Олег раскрыл большую сумку, на которую я сначала не обратил
внимания, и подтолкнул её ногой мне.
- Переодевайся, я сейчас инструкцию тебе напишу, - изобретатель
посмотрел по сторонам, после чего подошёл к подоконнику и начал
что-то строчить в записной книжке.
«Ничего понять не могу! Как я буду пользоваться инструкциями,
если я буду спать? – подумал я, стягивая с себя джинсы. – Темнит
что-то изобретатель. Может врезать ему в челюсть и дёру? На что
только не пойдёшь под нажимом обстоятельств».
- Трусы-то тоже снимать? – Спросил я. - Они у меня из
прошлогодней коллекции. Специально покупал, чтоб в Турцию с бывшей
подругой слетать. Отдохнуть на старость лет.
- Вообще всё снимай. Надевай лишь то, что я тебе нашёл в музее.
– Недовольно бросил изобретать странного шкафа. – Иначе ничего не
получится. Когда уснёшь здесь, а проснёшься в своём 1952 году,
инструкцию прочитаешь. Сейчас нельзя. – С этими словами Олег
осмотрел меня, одетого в валенки, шапку ушанку и телогрейку, и
сунул записку в карман.
«Ладно, пять минут побуду Ванькой дурачком, зато потом такое
напишу, все ахнут. – Скрепя сердце согласился я. - Ведь всё равно
читать чужие мемуары это не то. Тем более в них всегда всё
приукрашивают и столько сказок дописывают, что настоящей правды
остаётся – ноль».
- Скажи ещё фамилию, имя, отчество и дату рождения. -
Изобретатель достал планшетник. – Мне для отчёта нужно.

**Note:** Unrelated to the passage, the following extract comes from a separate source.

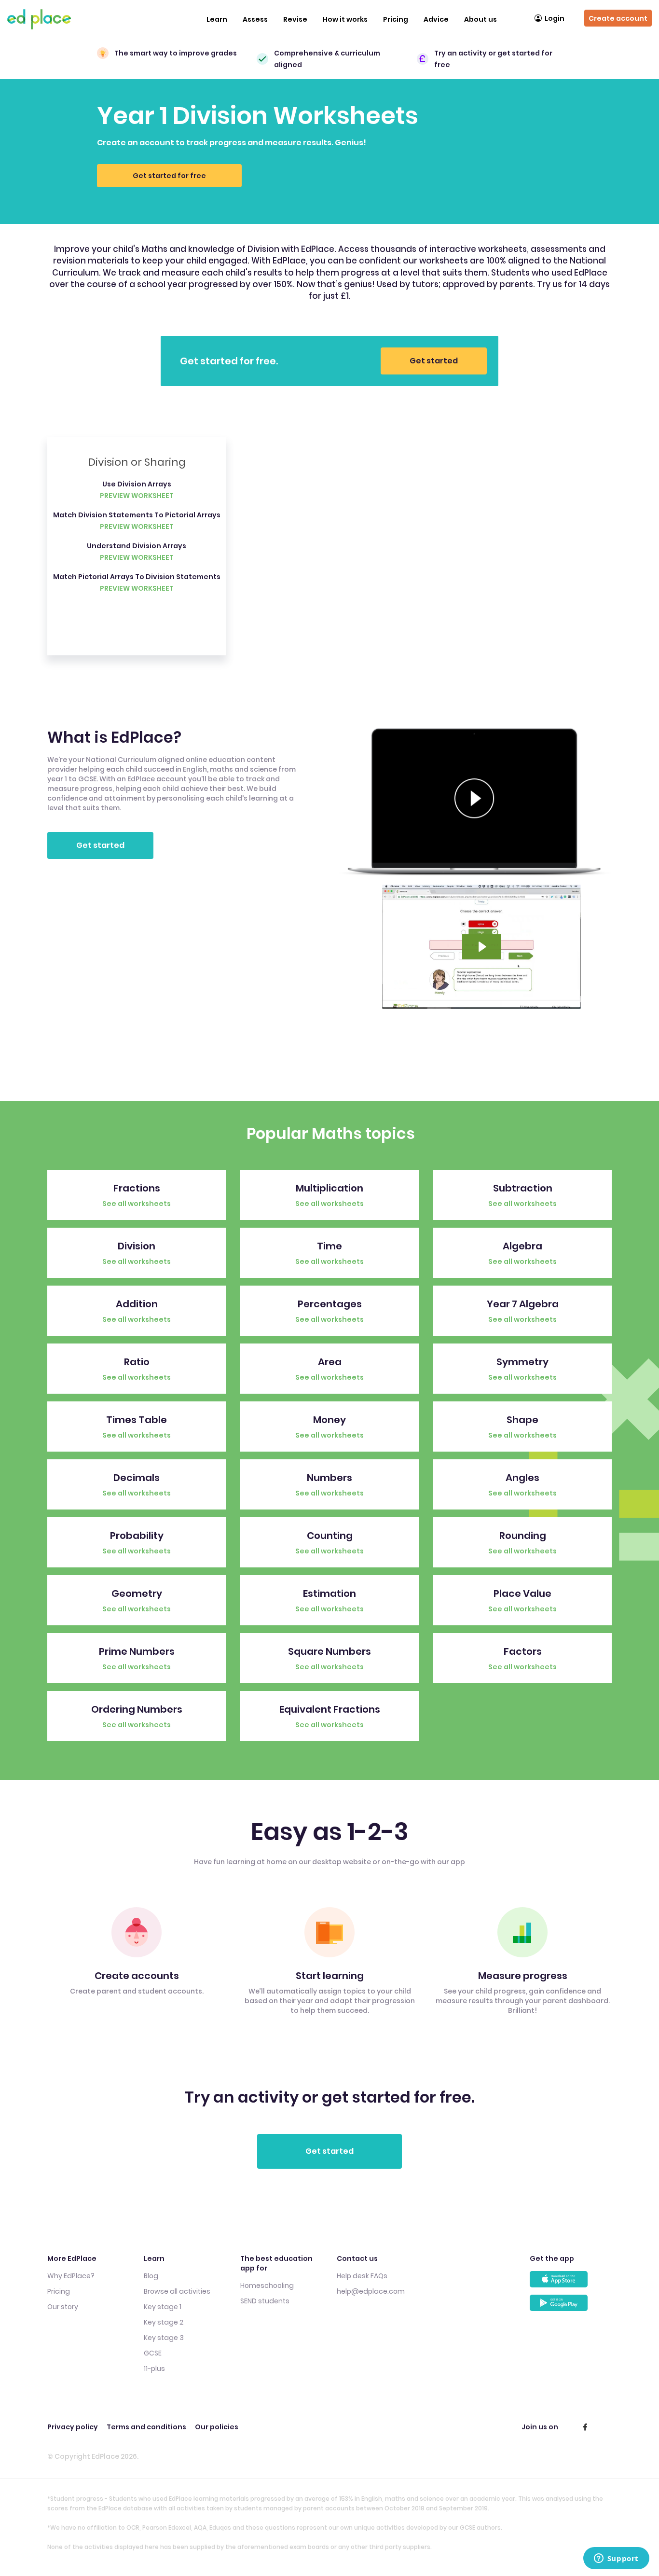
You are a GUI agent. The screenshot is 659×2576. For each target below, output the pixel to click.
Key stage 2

- Писарев Александр Сергеевич, - я пожал плечами, - 18 марта
1967 года.
- Всё, - Олег, обрадовавшись, издал свой ненормальный короткий
смешок. – Сейчас заходи внутрь установки, садись на стул, закрывай
глаза и когда я хлопну в ладоши, ты проснёшься уже там, в 1951
году. То есть в 1952-ом. Иди с Богом!
«Безбожник на всю голову, посылает меня с Богом, - хмыкнул я,
осторожно заходя внутрь шкафа. - Ладно, один раз, не Адидас. Чуть
что вылезу и дам изобретателю в лоб. – Я тяжело вздохнул, сел,
закрыл глаза и прислушался».
***
Хлопок изобретателя совпал с моим ударом головой об деревянную
дверь страшного обшарпанного подъезда. Я тихо сматерился и
принюхался. Пахло какой-то тухлятиной и сыростью. Я осторожно
приналёг на дверь и высунул голову на улицу. В глаза тут же ударил
ослепительный белый свет. Секунд десять я щурился, приноравливаясь
к окружающему миру. В метрах двадцати бегали одетые в какое-то
рваньё смешные и чумазые дети. Сугробы же лишь кое-где начали
чуть-чуть подтаивать.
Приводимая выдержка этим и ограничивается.